Among the things that might be hard to grasp is the idea that fault-zone materials respond in rather unpredictable ways, or "nonlinearly," to seismic waves coming from other quakes, said Paul Johnson, a co-author of both Nature papers and a geoscientist at Los Alamos National Laboratory.
In Johnson and his colleagues' experiment, they used a container filled with glass beads to simulate the ripped-up, granular material inside a fault gouge — the zone where earthquake ruptures happen. They put the beads under pressure and measured how they responded to seismic-like shocks.
They discovered that the materials didn't react to the frequency of the seismic vibrations, but were weakened as a whole when hit by shocks exceeding certain seismic strengths, comparable to the "loudness" of the seismic waves.
The sudden weakening at key amplitudes, instead of gradual weakening as amplitudes steadily increased, is why they describe the triggering as nonlinear, Johnson explained.
The laboratory experiment also showed that faults likely to be most susceptible are those that are already close to slipping, said Johnson, who conducted the experiments with Xiaoping Jia in France at Université de Marne-la-Vallée.
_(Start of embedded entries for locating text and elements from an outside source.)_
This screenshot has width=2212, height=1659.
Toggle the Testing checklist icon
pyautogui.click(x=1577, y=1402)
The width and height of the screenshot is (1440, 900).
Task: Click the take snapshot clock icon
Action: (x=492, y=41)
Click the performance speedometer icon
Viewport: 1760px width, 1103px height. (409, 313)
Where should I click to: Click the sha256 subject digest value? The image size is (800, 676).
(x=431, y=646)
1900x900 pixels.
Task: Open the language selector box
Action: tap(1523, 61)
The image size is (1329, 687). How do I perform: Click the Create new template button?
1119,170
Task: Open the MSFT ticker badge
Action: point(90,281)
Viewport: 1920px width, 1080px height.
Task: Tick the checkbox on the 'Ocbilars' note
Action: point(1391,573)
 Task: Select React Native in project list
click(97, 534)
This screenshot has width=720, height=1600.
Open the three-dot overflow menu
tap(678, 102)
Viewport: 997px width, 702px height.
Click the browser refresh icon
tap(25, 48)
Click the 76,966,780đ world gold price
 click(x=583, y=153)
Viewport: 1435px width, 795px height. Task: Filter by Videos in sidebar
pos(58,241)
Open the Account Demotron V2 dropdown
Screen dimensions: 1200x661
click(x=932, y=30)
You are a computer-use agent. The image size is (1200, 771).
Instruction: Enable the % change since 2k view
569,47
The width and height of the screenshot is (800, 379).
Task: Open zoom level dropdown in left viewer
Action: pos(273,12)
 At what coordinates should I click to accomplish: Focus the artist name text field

The research was funded by France's Centre National de la Recherche Scientifique and the U.S. Department of Energy.
To see if the laboratory finding could be applied to real earthquakes, Johnson teamed up with the U.S. Geological Survey's Joan Gomberg to see which sorts of historical quakes seem to be triggering other tremors.
They compared records from a number of remotely triggered quakes and found that the most important factor was amplitude, not frequency, just as in the laboratory.
"There are a number of models that have been proposed," said Hough. But few have been able to link laboratory results with what's seen in the ground. "So anything you can do to nail down part of that is really helpful."